Quattro mesi a una marocchina che aveva accudito l’uomo per otto anni, abitando nella stessa casa. Per i giudici,si sarebbe appropriata indebitamente di 5 mila euro

ENNA. Avrebbe alleggerito il conto corrente di un anziano che aveva accudito come badante, prelevando 5 mila euro dal Banco di Sicilia. Lo avrebbe fatto due giorni dopo la morte dell'uomo, senza particolari difficoltà dato che lui, qualche anno prima di morire, le aveva co-intestato il conto. Adesso il tribunale di Enna ha condannato per appropriazione indebita la badante Fatima Saissi Hassani, marocchina di 58 anni. Il giudice monocratico Giovanni Milano le ha inflitto una condanna a 4 mesi e 400 euro di multa, con la condizionale, oltre a condannarla pure al pagamento delle spese processuali e al risarcimento dei danni alla parte civile, il figlio dell'anziano, che si è costituito con il ministero legale dell'avvocato Sergio Bonincontro.

Al figlio del suo ex datore di lavoro dovrà pure rifondere le spese di costituzione al dibattimento. I fatti risalgono al marzo del 2005. Il 28 marzo la morte dell'anziano. Lei aveva lavorato alle sue dipendenze per quasi otto anni, dal 1997 al giorno del decesso, con il ruolo di badante e di collaboratrice domestica. Un ruolo che a un certo punto la portò a coabitare assieme a lui. L'anziano pagava le spese per il suo sostentamento e nel frattempo riceveva assistenza dalla badante e collaboratrice domestica, considerato che i suoi figli lavorano fuori dalla Sicilia. Lui era autosufficiente e per questo decise di affidarsi a una lavoratrice. E così, secondo quanto è emerso, sarebbe stato per anni.

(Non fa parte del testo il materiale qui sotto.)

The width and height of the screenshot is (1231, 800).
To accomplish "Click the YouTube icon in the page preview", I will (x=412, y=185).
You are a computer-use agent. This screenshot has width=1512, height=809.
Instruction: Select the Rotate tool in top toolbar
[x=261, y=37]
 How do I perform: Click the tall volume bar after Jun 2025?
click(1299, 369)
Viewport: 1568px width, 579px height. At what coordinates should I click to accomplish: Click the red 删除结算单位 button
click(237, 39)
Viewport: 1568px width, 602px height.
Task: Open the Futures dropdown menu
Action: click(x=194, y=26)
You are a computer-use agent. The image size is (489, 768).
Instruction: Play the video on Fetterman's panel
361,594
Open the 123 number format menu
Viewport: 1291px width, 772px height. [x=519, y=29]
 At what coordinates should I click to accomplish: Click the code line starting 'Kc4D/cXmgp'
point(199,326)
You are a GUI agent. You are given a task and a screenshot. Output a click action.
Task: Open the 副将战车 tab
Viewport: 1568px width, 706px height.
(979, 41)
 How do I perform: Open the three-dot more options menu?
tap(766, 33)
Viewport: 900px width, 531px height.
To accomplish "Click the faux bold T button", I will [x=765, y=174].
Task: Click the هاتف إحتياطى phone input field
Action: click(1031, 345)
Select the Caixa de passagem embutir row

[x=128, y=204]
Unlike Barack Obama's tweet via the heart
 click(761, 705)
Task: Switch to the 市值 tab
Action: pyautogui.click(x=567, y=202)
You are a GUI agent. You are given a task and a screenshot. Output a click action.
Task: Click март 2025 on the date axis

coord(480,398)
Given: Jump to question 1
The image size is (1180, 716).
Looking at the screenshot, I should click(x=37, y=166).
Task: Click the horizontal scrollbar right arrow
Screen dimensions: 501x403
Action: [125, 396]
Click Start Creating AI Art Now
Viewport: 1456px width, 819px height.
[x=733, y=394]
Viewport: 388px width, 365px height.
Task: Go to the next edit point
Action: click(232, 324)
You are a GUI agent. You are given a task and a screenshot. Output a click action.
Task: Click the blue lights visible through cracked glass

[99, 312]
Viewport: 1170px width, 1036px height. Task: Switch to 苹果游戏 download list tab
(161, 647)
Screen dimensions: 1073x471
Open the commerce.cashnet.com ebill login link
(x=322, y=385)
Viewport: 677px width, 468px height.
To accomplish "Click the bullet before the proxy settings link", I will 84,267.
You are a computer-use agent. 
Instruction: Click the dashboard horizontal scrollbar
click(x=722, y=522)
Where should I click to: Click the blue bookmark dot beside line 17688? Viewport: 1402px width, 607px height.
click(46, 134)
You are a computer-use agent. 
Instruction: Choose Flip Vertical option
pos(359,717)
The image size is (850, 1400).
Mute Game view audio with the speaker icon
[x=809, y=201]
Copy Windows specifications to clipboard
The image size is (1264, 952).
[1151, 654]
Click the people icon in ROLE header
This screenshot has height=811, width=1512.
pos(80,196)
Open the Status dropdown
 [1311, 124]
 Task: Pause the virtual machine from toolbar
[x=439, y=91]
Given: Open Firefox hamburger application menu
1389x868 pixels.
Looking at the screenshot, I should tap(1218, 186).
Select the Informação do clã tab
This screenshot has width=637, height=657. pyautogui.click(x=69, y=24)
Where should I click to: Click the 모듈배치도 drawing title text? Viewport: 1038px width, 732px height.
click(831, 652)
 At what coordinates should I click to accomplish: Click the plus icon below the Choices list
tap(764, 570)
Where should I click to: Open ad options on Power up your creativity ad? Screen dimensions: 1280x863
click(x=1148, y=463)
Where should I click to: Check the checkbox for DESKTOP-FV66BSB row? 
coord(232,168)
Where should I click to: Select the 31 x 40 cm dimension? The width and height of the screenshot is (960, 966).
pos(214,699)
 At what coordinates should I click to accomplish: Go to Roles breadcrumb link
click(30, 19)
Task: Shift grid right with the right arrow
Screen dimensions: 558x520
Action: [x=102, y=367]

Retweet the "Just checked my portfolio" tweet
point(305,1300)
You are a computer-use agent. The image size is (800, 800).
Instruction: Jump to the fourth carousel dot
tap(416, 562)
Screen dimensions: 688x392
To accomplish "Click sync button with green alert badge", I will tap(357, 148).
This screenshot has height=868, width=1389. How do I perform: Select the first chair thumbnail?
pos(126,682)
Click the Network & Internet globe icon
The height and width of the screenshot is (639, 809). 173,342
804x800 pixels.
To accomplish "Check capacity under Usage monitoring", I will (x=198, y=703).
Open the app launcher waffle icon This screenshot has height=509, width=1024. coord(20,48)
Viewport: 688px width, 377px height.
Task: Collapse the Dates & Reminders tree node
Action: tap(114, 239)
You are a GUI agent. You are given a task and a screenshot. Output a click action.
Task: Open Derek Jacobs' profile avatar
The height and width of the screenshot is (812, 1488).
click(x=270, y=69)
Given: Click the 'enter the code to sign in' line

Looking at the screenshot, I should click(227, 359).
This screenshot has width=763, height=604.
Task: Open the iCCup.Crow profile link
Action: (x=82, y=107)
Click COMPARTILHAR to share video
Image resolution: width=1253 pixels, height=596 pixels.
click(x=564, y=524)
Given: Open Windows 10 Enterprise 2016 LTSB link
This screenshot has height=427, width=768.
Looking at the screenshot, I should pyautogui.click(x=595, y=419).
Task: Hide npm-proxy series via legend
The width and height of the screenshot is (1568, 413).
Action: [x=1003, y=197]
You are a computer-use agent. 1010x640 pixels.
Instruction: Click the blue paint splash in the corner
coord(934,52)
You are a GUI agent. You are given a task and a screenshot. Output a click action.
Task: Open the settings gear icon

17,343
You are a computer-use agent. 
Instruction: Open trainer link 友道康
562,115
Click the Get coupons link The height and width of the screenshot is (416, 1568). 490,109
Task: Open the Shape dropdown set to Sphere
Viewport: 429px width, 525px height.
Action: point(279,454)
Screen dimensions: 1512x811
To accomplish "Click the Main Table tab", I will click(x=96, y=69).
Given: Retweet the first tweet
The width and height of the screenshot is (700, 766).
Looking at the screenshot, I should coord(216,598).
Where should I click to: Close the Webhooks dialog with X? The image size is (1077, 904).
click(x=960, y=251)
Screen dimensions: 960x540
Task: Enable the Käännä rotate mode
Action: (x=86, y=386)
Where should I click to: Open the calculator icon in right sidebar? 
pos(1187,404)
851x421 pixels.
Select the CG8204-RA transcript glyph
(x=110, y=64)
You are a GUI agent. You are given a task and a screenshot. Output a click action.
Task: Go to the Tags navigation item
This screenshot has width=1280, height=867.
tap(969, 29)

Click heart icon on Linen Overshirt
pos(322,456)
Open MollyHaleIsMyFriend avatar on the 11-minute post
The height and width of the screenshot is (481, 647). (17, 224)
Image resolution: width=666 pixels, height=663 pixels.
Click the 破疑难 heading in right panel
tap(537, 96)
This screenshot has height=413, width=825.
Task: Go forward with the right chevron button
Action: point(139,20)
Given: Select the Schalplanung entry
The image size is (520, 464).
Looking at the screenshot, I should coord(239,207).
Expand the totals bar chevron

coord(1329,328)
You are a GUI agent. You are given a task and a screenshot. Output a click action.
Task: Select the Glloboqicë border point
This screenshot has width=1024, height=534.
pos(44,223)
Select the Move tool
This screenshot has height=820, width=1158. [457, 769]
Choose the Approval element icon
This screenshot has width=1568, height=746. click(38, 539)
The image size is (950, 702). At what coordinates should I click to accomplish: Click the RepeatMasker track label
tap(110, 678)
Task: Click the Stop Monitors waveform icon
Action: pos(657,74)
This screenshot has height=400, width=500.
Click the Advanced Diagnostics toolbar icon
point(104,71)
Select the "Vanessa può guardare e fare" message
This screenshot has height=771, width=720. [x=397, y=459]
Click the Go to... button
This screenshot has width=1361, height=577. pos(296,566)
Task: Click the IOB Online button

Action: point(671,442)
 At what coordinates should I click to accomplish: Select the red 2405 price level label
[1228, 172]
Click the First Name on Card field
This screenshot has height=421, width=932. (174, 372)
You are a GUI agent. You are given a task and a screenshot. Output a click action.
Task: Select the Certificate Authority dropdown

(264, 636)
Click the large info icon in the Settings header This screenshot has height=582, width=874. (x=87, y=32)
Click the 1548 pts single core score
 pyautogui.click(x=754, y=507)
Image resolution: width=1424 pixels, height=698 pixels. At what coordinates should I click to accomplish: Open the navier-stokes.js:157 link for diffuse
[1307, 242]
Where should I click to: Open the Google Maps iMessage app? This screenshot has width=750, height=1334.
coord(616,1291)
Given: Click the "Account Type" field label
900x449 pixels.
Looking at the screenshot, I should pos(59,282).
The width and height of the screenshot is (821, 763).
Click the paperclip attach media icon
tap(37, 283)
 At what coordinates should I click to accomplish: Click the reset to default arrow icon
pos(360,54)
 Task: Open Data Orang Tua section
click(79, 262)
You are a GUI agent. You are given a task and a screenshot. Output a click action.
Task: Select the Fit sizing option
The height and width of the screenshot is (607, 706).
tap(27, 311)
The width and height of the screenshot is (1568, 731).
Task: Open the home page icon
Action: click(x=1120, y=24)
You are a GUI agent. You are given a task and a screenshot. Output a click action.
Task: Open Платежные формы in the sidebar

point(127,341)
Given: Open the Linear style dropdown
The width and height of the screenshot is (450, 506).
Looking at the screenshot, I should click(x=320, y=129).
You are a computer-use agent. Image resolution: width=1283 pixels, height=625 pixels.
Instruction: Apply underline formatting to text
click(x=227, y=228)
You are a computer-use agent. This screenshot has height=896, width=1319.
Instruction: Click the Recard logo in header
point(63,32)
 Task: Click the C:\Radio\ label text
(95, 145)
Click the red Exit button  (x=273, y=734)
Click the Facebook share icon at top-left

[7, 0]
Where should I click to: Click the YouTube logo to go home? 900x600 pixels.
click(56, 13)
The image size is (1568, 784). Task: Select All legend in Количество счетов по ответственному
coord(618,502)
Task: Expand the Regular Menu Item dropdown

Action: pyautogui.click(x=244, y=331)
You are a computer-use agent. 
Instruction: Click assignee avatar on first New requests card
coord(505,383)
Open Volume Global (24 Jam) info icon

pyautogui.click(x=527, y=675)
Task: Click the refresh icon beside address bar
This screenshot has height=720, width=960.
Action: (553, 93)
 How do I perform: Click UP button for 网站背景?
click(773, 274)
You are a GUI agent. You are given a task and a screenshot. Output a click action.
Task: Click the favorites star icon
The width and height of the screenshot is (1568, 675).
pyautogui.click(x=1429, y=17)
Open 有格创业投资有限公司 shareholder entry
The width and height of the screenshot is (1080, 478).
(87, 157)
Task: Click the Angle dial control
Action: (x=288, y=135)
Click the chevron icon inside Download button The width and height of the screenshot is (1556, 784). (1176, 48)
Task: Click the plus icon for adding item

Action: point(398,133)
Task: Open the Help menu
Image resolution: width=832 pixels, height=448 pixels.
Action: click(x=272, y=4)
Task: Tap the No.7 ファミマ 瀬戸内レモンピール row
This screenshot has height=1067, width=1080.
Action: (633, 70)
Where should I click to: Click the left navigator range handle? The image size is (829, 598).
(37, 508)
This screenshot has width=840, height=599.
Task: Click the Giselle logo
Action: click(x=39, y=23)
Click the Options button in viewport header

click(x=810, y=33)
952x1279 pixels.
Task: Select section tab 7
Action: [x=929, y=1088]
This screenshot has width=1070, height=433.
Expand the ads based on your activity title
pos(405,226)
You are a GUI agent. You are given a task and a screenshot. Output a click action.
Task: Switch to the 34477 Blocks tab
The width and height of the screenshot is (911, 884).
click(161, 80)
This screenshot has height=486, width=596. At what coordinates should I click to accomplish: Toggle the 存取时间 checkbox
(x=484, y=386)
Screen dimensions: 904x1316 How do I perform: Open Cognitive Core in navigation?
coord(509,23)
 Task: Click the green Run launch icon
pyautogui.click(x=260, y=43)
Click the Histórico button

Un rapporto lavorativo che non avrebbe mai provocato problemi. Solo che poi, due giorni dopo il decesso, il 30 marzo di otto anni fa, la marocchina - secondo quanto emerso dalle indagini e dal dibattimento di primo grado - avrebbe deciso di andare in banca e prelevare dei soldi. E questo chiaramente non andò giù alla famiglia dell'uomo, che la denunciò. Quel documento, il prelievo dal conto, fu la prova di una presunta appropriazione indebita. La Procura formulò anche una circostanza aggravante: aver agito approfittando del rapporto di prestazione d'opera. Lei si giustificò, interrogata dagli ufficiali di polizia giudiziaria, negando ogni addebito, negando dunque di aver mai preso soldi che appartenevano a lui. Sta di fatto che il tribunale, evidentemente, non la pensa così.

E adesso il giudice Milano l'ha condannata a quattro mesi, con pena sospesa. Le motivazioni della sentenza saranno note entro i prossimi novanta giorni, dopodiché inizieranno a decorrere i termini per eventuali ricorsi in appello da parte della difesa.